### PROBLEM REQUIREMENTS
An exact copy of every entry is needed, without any of the pictures.

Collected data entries
= = =

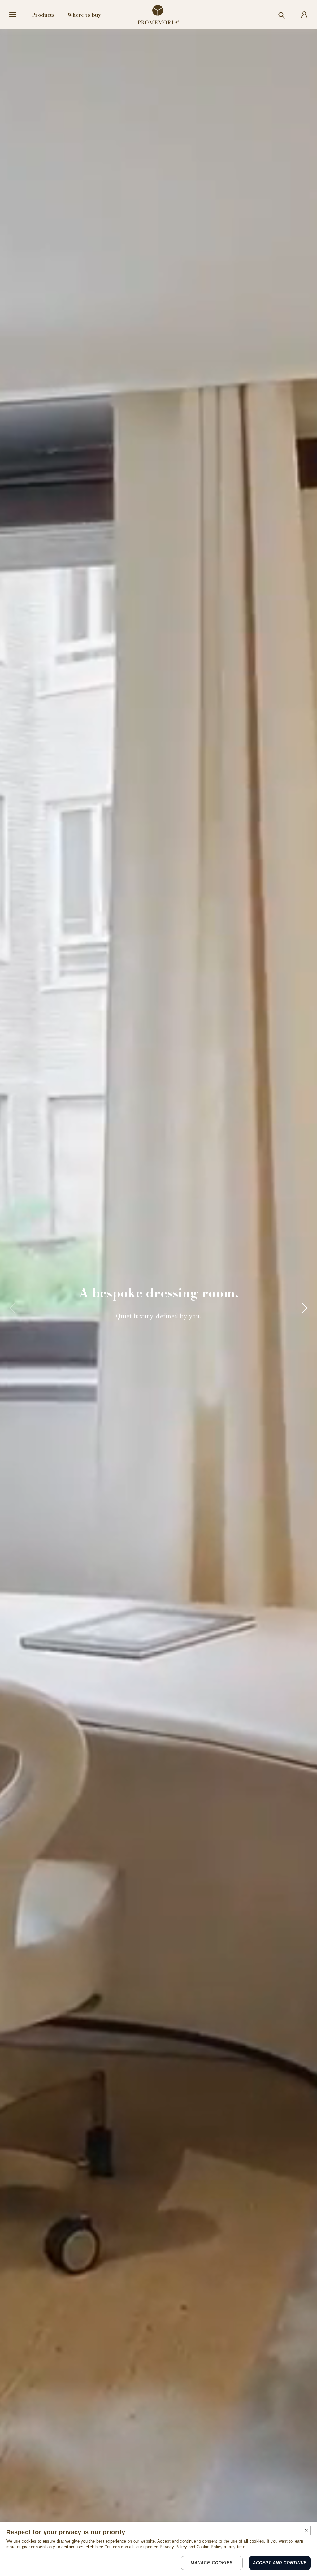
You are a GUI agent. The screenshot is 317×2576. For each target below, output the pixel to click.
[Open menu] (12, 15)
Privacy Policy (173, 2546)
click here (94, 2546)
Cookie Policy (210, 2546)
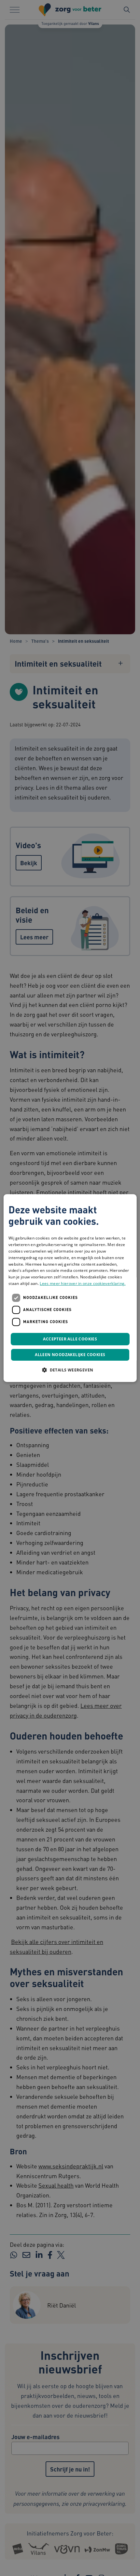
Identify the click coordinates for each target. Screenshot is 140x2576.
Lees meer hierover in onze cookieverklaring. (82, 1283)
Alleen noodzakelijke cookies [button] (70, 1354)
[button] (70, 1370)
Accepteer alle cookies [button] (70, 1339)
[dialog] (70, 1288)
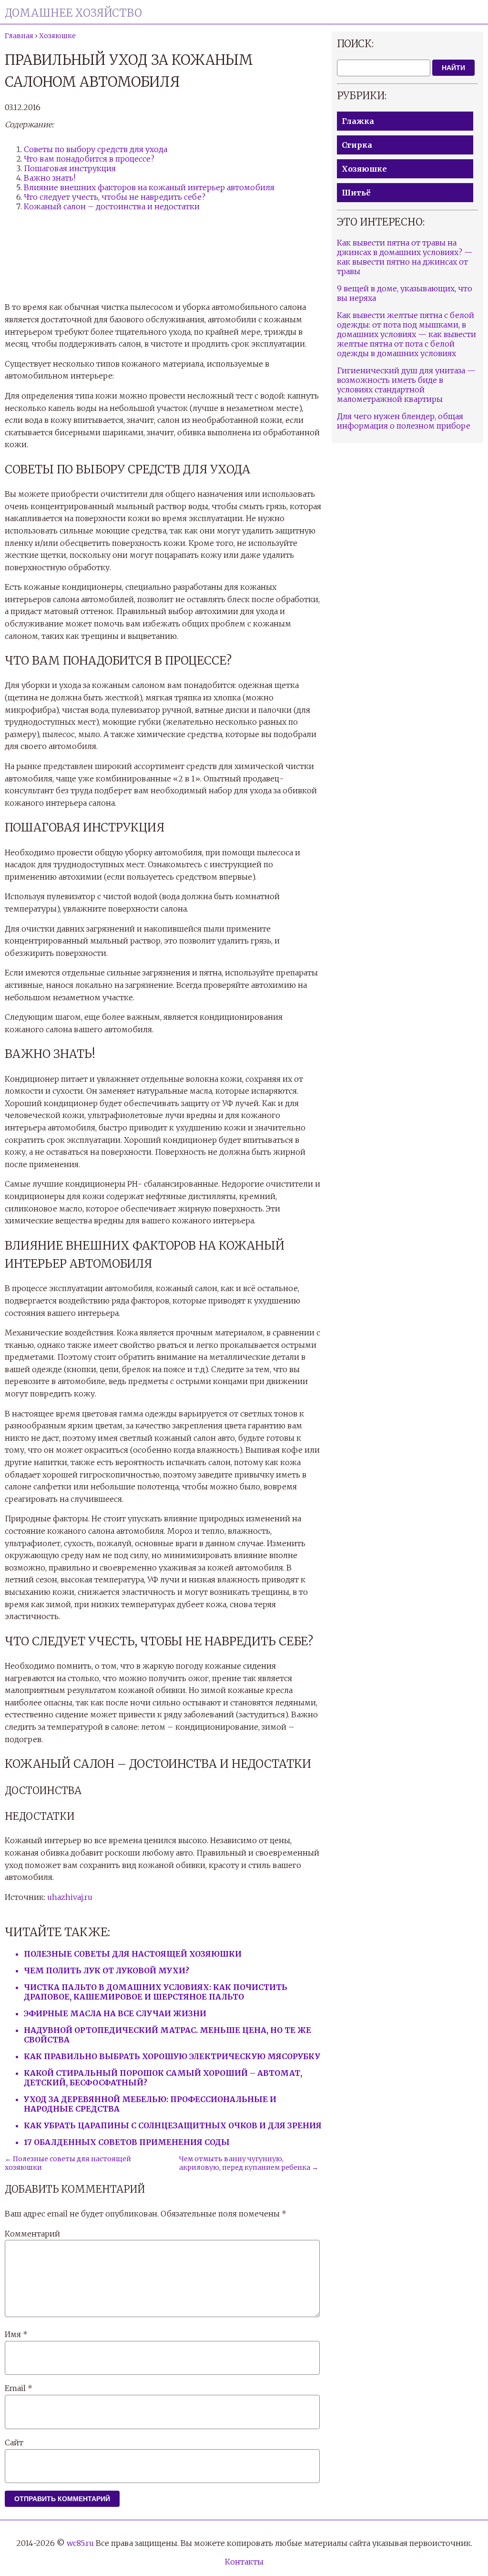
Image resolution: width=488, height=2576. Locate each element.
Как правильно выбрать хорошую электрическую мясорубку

= = =

### RESPONSE TO THE TASK
You are a GUI agent. The screenshot is 317×2576. For each target below, output the pixel to click.
[Open menu] (12, 15)
Privacy Policy (173, 2546)
click here (94, 2546)
Cookie Policy (210, 2546)
Identify the click coordinates for each target. Screenshot is 140x2576.
Lees meer hierover in onze cookieverklaring. (82, 1283)
Alleen noodzakelijke cookies [button] (70, 1354)
[button] (70, 1370)
Accepteer alle cookies [button] (70, 1339)
[dialog] (70, 1288)
Image resolution: width=488, height=2576. Locate each element.
Как правильно выбрать хорошую электрическую мясорубку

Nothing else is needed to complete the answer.